Fitzpatrick F, Humphreys H, Smyth E, Kennedy C A, O'Gara J P
Department of Microbiology, RCSI Education and Research Centre, Smurfit Building, Royal College of Surgeons in Ireland, Dubliq, Ireland.
J Hosp Infect. 2002 Nov;52(3):212-8. doi: 10.1053/jhin.2002.1309.
Staphylococcus epidermidis is a common cause of prosthetic device-related infection in the intensive care unit (ICU). The environmentally regulated ica operon encodes a polysaccharide adhesin which is a key virulence determinant in the development of S. epidermidis biofilms.
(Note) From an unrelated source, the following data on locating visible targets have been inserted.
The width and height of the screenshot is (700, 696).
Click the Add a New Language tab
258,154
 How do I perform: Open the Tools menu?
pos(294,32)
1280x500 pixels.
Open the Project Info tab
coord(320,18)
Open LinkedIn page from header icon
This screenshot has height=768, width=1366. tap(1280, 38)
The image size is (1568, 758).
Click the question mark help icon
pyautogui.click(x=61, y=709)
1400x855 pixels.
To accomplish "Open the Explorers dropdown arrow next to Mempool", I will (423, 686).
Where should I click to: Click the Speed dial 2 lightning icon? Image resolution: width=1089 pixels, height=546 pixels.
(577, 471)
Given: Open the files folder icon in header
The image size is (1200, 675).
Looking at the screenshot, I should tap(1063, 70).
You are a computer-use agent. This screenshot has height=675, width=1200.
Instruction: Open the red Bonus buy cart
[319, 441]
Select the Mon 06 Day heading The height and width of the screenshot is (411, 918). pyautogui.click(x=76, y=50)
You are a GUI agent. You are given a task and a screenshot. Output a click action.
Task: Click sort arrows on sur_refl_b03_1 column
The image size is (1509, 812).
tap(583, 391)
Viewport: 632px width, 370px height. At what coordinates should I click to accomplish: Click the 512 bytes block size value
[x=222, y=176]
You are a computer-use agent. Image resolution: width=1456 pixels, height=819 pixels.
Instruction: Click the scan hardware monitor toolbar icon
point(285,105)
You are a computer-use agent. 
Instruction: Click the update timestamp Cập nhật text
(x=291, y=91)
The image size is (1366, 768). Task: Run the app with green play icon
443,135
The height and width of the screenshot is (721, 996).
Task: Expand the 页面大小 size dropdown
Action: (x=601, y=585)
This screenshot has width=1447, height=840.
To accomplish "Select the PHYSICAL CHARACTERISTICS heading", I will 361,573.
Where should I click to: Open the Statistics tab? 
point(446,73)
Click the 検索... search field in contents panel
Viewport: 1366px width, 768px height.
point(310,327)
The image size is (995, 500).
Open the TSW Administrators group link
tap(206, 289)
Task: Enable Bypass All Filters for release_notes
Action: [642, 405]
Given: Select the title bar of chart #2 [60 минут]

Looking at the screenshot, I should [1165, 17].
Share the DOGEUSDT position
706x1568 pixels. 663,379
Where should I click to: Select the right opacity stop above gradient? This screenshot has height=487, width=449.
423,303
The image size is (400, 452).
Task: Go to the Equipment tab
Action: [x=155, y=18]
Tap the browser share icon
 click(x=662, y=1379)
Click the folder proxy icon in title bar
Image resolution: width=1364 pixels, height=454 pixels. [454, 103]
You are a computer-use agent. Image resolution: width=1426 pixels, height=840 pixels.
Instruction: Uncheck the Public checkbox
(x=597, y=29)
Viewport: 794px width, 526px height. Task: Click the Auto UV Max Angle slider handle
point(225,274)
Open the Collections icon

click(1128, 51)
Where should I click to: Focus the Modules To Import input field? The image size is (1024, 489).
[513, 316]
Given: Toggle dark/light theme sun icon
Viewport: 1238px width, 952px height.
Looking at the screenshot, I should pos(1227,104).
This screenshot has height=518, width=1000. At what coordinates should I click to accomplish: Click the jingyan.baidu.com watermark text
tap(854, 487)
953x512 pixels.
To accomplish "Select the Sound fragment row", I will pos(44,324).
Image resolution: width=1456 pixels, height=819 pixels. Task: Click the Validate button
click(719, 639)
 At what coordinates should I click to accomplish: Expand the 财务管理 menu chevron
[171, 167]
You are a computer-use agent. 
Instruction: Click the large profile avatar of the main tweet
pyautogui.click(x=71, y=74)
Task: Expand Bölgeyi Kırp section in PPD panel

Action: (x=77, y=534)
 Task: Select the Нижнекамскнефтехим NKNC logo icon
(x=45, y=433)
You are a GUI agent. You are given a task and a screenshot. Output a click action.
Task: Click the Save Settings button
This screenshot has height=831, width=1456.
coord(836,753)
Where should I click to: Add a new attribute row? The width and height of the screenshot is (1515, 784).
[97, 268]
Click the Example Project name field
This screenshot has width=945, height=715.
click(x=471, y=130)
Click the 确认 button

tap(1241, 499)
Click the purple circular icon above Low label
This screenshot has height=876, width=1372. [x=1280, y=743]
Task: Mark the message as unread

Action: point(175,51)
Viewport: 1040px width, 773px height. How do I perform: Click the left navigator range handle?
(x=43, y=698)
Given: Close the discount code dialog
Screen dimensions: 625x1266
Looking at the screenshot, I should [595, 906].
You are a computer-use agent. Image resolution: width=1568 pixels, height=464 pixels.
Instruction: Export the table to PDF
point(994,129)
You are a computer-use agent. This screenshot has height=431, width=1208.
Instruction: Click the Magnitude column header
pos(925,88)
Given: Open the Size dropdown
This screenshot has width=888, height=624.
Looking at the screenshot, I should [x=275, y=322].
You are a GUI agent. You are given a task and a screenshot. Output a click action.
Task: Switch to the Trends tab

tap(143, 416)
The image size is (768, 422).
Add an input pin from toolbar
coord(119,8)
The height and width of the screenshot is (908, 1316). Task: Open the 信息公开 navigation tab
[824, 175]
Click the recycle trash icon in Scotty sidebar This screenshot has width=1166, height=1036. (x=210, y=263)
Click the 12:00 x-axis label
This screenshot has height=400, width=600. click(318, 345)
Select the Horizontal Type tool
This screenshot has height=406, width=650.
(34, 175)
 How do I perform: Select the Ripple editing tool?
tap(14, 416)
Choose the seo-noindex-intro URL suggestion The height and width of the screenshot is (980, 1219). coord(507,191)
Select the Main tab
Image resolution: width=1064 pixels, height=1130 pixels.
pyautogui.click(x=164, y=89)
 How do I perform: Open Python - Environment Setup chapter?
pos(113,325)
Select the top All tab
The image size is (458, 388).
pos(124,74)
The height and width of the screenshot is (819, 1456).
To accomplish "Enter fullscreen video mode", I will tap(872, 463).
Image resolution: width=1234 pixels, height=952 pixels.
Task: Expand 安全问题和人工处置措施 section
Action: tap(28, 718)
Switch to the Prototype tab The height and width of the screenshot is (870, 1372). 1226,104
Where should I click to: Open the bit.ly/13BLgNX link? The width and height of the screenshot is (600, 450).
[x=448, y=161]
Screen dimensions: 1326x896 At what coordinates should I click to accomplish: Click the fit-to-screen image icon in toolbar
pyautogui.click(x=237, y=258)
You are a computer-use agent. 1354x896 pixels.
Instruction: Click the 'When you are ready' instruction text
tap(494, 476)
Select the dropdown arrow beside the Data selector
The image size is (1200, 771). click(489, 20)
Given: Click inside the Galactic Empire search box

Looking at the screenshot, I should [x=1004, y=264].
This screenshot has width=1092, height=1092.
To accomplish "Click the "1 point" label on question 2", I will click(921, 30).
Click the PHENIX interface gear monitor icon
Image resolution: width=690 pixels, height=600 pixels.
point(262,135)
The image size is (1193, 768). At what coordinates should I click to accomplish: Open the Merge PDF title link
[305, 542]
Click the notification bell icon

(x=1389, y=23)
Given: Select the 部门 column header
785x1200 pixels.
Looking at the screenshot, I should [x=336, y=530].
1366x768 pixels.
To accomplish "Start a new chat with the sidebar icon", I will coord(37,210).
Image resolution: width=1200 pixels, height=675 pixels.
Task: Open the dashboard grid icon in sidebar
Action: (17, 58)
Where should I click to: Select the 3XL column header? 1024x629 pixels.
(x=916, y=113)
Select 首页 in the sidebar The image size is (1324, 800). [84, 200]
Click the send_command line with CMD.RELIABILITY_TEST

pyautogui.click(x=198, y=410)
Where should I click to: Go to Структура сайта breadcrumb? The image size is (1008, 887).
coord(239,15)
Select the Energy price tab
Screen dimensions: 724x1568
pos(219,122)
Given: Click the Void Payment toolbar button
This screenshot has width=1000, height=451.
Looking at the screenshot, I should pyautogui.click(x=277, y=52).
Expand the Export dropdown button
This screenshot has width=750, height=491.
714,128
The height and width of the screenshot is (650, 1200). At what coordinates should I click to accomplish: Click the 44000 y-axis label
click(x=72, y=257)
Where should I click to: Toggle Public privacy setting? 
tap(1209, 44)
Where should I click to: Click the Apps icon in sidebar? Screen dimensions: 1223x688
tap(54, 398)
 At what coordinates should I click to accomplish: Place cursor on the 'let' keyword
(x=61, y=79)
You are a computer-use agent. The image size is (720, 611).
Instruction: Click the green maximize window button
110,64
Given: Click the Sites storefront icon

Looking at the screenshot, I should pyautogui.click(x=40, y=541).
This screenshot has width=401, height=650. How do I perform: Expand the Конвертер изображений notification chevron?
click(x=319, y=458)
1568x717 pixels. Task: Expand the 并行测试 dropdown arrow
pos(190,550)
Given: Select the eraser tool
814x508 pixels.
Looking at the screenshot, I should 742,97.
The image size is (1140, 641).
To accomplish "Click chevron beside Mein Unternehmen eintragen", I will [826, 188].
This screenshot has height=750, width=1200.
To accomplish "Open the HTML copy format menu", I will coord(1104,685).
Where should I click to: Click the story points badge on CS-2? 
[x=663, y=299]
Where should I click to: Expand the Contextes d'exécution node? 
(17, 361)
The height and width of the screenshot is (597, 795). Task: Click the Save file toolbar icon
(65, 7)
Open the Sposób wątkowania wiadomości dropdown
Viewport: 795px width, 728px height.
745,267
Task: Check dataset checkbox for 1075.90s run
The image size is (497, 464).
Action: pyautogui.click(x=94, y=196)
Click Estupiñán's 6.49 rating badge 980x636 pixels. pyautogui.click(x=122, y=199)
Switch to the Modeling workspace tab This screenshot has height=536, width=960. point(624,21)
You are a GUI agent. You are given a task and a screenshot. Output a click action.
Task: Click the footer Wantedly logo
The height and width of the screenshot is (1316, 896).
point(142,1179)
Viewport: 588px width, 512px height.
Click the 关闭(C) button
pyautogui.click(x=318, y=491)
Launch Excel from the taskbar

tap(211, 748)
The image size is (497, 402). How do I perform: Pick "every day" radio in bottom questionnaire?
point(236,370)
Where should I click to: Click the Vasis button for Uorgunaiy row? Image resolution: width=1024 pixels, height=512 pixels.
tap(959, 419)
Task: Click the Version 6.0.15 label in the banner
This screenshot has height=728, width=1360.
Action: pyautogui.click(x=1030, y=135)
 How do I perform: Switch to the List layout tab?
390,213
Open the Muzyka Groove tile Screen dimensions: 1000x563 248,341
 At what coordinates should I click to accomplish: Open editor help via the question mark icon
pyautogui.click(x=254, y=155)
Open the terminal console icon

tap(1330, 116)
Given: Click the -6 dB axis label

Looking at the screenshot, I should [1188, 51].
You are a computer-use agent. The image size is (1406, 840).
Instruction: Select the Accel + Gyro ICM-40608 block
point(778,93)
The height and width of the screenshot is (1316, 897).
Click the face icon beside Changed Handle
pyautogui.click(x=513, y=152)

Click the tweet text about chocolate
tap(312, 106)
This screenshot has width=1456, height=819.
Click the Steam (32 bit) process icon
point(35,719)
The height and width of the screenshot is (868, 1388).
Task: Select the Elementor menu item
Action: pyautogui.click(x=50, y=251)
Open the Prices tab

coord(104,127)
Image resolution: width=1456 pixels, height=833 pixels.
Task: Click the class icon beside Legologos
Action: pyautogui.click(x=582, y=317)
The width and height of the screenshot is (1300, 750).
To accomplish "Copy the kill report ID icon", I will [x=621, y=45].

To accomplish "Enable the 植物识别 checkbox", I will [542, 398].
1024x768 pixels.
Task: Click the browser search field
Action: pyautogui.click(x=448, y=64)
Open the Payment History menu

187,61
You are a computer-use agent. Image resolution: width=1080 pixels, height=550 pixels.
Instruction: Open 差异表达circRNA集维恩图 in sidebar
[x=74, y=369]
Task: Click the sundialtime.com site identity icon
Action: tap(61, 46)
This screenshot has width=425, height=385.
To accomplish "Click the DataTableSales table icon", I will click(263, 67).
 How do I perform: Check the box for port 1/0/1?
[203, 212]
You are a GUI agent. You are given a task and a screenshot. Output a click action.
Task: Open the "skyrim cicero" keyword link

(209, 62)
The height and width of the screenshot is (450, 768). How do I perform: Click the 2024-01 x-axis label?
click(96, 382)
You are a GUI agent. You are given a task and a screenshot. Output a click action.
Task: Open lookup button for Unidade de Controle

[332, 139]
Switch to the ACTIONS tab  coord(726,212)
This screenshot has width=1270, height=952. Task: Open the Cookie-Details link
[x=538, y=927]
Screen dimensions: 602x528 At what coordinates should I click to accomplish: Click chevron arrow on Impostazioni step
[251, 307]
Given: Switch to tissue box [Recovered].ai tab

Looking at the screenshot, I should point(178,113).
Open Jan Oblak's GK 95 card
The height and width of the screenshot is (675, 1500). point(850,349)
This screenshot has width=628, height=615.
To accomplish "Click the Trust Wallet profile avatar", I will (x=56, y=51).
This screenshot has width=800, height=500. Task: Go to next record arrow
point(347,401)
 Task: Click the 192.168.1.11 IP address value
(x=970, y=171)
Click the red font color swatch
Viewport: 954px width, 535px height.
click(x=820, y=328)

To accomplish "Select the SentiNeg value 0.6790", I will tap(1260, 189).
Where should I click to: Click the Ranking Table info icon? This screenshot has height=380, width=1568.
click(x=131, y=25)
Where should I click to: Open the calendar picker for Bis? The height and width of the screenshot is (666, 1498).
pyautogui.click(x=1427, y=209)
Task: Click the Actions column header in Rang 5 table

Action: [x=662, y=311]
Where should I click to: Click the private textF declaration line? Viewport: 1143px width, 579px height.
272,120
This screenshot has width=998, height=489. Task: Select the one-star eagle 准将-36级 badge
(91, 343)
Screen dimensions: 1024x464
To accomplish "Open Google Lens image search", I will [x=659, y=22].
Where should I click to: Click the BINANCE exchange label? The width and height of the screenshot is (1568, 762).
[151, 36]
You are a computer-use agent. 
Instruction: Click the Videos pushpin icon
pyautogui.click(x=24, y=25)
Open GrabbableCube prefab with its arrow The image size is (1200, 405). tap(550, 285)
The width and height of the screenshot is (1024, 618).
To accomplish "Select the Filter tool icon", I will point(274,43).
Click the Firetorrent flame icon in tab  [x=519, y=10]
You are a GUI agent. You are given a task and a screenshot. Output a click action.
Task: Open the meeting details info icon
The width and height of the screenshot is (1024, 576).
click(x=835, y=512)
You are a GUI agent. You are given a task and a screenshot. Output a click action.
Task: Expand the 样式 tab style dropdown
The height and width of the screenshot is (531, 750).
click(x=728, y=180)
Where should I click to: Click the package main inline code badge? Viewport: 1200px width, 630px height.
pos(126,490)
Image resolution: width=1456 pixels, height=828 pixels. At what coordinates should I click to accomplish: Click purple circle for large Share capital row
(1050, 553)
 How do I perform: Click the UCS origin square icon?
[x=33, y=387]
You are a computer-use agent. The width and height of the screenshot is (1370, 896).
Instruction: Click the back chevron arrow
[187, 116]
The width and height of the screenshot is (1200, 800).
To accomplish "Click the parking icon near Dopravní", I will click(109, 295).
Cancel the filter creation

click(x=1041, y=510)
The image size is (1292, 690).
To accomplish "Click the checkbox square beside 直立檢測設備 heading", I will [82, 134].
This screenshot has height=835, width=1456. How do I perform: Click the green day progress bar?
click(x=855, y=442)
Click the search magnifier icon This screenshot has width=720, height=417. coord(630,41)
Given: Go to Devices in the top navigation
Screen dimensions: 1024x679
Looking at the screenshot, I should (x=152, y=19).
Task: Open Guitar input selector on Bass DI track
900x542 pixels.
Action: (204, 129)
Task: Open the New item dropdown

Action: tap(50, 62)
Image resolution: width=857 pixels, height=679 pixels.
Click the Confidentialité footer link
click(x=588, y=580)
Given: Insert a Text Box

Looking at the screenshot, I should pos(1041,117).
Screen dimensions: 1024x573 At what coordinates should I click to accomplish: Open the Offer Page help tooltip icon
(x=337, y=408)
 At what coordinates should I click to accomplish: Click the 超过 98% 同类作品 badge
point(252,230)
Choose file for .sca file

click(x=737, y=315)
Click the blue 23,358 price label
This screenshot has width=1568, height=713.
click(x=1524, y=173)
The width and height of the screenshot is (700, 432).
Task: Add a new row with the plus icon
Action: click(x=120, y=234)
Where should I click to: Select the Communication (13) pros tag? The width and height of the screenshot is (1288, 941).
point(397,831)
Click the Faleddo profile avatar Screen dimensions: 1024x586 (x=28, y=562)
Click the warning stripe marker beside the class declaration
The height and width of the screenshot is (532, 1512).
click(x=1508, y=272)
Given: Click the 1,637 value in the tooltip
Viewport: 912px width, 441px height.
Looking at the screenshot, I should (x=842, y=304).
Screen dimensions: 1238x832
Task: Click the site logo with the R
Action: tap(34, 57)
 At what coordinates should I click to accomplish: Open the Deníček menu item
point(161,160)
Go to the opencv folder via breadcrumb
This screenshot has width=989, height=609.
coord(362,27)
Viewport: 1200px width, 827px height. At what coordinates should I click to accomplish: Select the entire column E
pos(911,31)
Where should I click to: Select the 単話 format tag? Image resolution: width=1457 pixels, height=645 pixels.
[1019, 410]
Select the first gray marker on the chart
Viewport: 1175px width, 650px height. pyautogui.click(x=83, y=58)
To evaluate the capacity of ICU S. epidermidis isolates to form biofilm, we measured biofilm production by 18 isolates associated with device-related infection and 20 contaminating isolates that were not associated with clinically diagnosed infection. Biofilm assays were performed in brain-heart infusion (BHI) medium and in BHI supplemented with salt, ethanol or subinhibitory tetracycline, all of which have the potential to promote biofilm formation. Polymerase chain reaction (PCR) was used to screen for the presence of the ica genes. A significant proportion of S. epidermidis strains associated with device-related infections (89%) were found to contain the ica locus compared with 50% of contaminating isolates (P = 0.01). However only four of 26 (15.3%) of all ica-positive isolates were biofilm-positive when grown in BHI medium, indicating that no significant association existed between the presence of the ica locus and biofilm-forming capacity, under standard growth conditions. In contrast the number of ica-positive isolates that were biofilm-positive under stress-inducing growth conditions or in the presence of subinhibitory tetracycline increased significantly to 73% (P = 0.02). These findings suggest that the presence of the ica locus alone is not sufficient for biofilm formation and that regulation of biofilm formation under altered growth conditions, which may exist in the in vivo environment, also plays a possible role in the pathogenesis of biomaterial-related S. epidermidis infections.
表皮葡萄球菌是重症监护病房(ICU)中与假体装置相关感染的常见病因。受环境调控的ica操纵子编码一种多糖黏附素,它是表皮葡萄球菌生物膜形成过程中的关键毒力决定因素。为评估ICU中表皮葡萄球菌分离株形成生物膜的能力,我们检测了18株与装置相关感染有关的分离株以及20株与临床诊断感染无关的污染分离株的生物膜生成情况。生物膜检测在脑心浸液(BHI)培养基以及添加了盐、乙醇或亚抑菌浓度四环素的BHI培养基中进行,所有这些都有可能促进生物膜形成。采用聚合酶链反应(PCR)筛选ica基因的存在情况。结果发现,与装置相关感染有关的表皮葡萄球菌菌株中有很大比例(89%)含有ica位点,而污染分离株中这一比例为50%(P = 0.01)。然而,在BHI培养基中生长时,所有ica阳性分离株中只有26株中的4株(15.3%)生物膜呈阳性,这表明在标准生长条件下,ica位点的存在与生物膜形成能力之间不存在显著关联。相比之下,在诱导应激的生长条件下或存在亚抑菌浓度四环素时,ica阳性且生物膜呈阳性的分离株数量显著增加至73%(P = 0.02)。这些发现表明,仅ica位点的存在不足以形成生物膜,而且在体内环境中可能存在的改变的生长条件下生物膜形成的调控,在与生物材料相关的表皮葡萄球菌感染的发病机制中也可能起作用。